Material characterization

In this section, the testing soils are characterized. A set of experiments including sieve analysis, hydrometer analysis, specific gravity and Atterberg limits have been conducted on these materials. The testing clay corresponds to a Kaolin clay from the northern region of Colombia. Similarly, the testing sand corresponds to the Santo Tomás sand, very often used for construction purposes in Colombia. Characterization tests have been conducted on the Kaolin clay with the following results. It presents a specific gravity of G _s = 2.66, a fine content (percent passing sieve #200) of 95%, a liquid limit of LL = 27%, a plastic limit of PL = 17% and plasticity index of PI = 10% According to the Unified Soil Classification System USCS, the Kaolin clay is classified as a low plasticity clay CL. Results are summarized in Table 1.

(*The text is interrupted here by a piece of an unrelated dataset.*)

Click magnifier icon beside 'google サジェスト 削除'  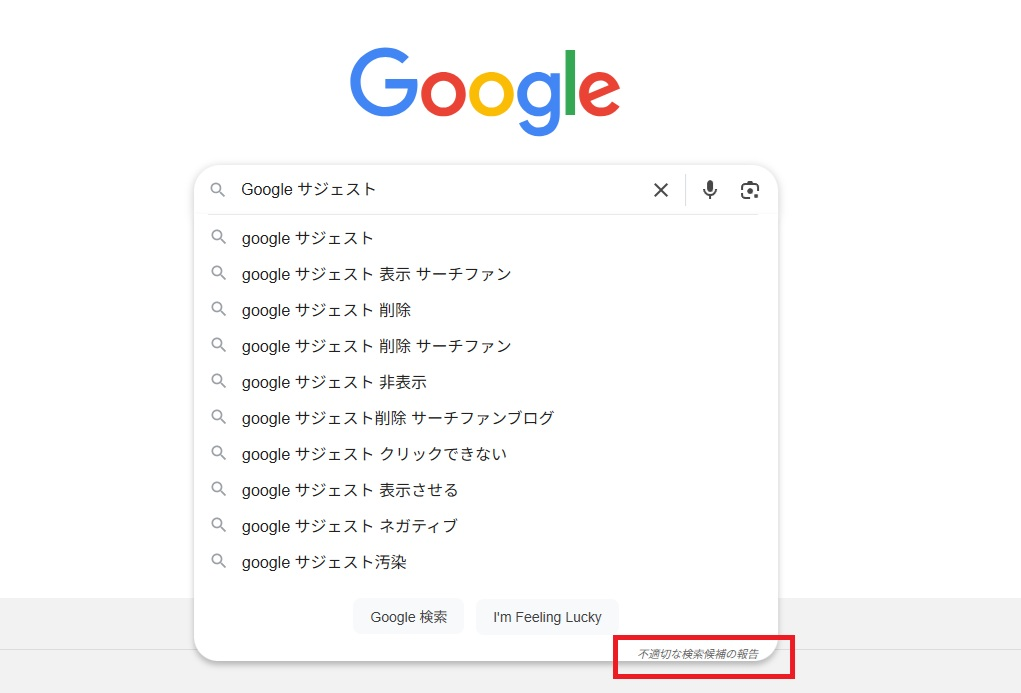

Table 1 Characterization test results of the Kaolin clay. G _s: specific gravity, LL: liquid limit, PL: plastic limit, PI: plasticity index.

The Santo Tomás sand is a uniform sand with a fine content of 1.21%, uniformity coefficient of C _u = 4.08, curvature coefficient of C _c = 0.98, effective diameter of D ₁₀ = 0.16 mm, specific gravity of G _s = 2.65, maximum void ratio e _max = 0.91 and minimum void ratio e _min = 0.54. The latter values are related to maximum and minimum dry densities of ρ _dmax = 1.72 g/cm3 and p _dmin = 1.39 g/cm3 respectively. According to the Unified Soil Classification System USCS, the Santo Tomás sand is classified as a poorly graded sand SP. The results are shown in Table 2. The grain size distributions for the Santo Tomás sand and the Kaolin clay, obtained by sieve analysis and hydrometer analysis respectively, are shown in Figure 1.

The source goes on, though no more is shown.